Most sleeping bags have temperature levels, indicating the minimum temperature that the bag is intended for handling. Nevertheless, temperature ratings should be taken with a grain of salt, as there is no normal, standardized method for evaluating temperatures as of now.

That means producers are free to make their own claims about the warmth of their bags. Those assumptions are practical in most cases, but in some cases, temperature measurements are optimistic. Keep a lookout for the following ratings:

Upper limit – The maximum ambient temperature the average person will safely sleep at.

Comfort – The lowest air temperature a healthy man can comfortably sleep at.

Lower limit – The lowest air temp the average man can sleep comfortably at.

Your best choice is to use temperature ratings on the hangtag as a starting point and then use your intuition to direct you before a standardized temperature norm is implemented. If you know you ‘re a cold sleeper and you’re looking at a thin pack, switch for a plumper one.

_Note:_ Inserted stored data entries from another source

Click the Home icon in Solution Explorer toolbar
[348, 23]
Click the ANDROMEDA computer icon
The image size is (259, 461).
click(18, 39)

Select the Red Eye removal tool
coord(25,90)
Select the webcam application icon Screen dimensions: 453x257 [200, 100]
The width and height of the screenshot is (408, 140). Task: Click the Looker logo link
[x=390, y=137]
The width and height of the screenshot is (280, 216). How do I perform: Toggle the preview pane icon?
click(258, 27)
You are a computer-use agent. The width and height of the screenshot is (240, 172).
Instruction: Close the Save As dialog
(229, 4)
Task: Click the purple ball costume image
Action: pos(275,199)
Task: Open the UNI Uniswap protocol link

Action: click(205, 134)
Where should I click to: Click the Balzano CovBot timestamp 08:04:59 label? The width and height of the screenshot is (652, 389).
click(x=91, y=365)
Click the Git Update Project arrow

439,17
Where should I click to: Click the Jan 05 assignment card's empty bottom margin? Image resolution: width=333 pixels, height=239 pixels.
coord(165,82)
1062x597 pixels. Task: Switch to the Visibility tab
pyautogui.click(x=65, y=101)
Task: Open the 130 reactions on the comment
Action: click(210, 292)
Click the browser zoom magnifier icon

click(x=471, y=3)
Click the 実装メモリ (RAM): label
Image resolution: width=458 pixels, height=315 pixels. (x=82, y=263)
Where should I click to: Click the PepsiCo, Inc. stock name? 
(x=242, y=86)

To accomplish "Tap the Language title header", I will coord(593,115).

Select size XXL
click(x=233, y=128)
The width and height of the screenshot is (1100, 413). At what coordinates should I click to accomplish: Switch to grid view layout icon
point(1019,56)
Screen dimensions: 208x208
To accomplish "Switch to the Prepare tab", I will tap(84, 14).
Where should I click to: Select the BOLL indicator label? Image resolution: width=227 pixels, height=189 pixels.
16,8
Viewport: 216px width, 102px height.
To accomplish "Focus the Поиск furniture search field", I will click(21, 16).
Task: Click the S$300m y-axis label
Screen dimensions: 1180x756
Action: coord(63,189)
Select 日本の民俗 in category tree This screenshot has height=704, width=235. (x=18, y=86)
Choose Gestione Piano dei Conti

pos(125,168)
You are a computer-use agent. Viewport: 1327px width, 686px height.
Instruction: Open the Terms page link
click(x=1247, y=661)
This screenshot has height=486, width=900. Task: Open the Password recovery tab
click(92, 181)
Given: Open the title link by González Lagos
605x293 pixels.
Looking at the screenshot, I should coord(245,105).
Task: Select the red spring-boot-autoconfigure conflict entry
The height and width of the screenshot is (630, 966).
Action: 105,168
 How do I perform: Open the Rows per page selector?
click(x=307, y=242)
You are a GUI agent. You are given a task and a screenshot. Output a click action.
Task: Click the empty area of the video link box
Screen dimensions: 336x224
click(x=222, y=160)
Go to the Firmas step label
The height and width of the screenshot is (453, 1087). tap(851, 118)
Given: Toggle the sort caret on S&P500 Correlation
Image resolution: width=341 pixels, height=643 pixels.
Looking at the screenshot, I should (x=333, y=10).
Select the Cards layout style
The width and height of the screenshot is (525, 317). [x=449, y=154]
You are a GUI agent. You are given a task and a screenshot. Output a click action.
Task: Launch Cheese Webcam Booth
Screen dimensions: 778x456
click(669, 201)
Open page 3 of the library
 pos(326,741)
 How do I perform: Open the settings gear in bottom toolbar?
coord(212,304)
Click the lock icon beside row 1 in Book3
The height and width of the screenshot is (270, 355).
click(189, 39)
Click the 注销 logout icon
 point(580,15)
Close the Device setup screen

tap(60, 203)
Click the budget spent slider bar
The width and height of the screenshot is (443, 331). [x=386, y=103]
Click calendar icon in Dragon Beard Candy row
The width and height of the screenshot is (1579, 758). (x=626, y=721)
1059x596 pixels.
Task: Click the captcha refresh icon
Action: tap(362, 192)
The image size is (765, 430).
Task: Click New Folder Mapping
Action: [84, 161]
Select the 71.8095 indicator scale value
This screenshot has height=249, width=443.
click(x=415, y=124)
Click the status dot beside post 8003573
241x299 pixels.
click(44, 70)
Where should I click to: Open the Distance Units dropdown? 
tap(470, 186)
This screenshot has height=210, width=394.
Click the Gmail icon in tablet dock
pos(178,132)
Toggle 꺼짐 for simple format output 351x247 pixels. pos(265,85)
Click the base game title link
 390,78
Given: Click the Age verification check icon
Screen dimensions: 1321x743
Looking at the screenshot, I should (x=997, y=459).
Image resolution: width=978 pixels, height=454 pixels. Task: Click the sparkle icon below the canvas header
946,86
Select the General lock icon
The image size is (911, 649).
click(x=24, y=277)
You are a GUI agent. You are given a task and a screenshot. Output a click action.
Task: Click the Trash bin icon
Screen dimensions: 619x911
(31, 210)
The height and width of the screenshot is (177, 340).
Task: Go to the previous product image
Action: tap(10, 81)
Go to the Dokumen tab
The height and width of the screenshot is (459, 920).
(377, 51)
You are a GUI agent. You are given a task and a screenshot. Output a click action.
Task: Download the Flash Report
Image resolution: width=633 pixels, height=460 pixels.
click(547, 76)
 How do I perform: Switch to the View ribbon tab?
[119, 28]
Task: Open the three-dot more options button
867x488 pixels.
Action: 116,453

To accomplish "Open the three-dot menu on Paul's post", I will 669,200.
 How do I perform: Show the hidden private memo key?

Tips to Buy Perfect Sleeping Bag Online

  • Try before buying. Wriggle into as many bags as you can to get an overall idea of how each brand and type fits. Wear appropriate layers.
  • If a bag has straps or a sleeping pad sleeve, rig it in the store itself since a pad shall reduce the volume of the bag’s interior and affect its fit.
  • Roll over. Choose a snugger fit if you are a cold sleeper, or a cold-weather camper. If you are a thrasher or side-sleeper, make sure that you can rotate your body comfortably.

Washing Your Sleeping Bag

Our sleeping bag buying recommends the following tips while washing your bag:

  • Scan the label or check the link to the company’s website for guidance. Unless those directives dispute any of the recommendations given below, obey the instructions of the supplier.
  • Use a front-loader or hand-wash in a tub. Remember that the agitator in a top loader will rip out baffles. Please opt for the cold-water soft process. Run an extra rinse, or two, after a full cycle to extract the soap.
  • Hold the bag up from below to prevent waterlogged insulation from tearing stitches out. Hang it on a laundry line lengthwise until the majority of the water weight is out.
  • Dry on low heat, and always search. Every 30 minutes, cut bags to de-clump the feathers. Back home, avoid stuffing your bag for a couple of days. And when you do store it, make sure you use a large sack of cotton or pillowcase, not the little sack of nylon stuff you ‘re using while on a trip.

Sleeping Bag FAQs

Do I Need a Waterproof Sleeping Bag?

Adventure trips can be unpredictable especially when it comes to weather. A waterproof sleeping bag is a good choice if you are heading for a place with an uncertain climate.

How Do I Check the Zipper?

Most sleeping bag buying guides will tell you to check closed doors. Loop it upwards, downwards and up again.  If a zipper snags now, it will do the same in the field.  Cinch down the hood and draft collar. Check for a snug seal around your head, no itchy Velcro rubbing against your cheek, and ease of exit.

How Do I Take Care of my Sleeping Bag?

Try and wash as little of your sleeping bag as possible. When you are sleeping, you will keep it clean wearing long clothing, raising the amount of sweat and dirt that gets into the sleeping bag. When washing sleeping bags, we advise the washing liquid to follow the steps on the back.

Conclusion

Sleeping bags will always be on your camping checklist; it’s important to make the right choice to suit your needs. Here, we’ve put together a sleeping bag buying guide to ensure you get the proper equipment to enjoy a blissful night’s slumber in the woods. This begins with choosing the appropriate sleeping bag.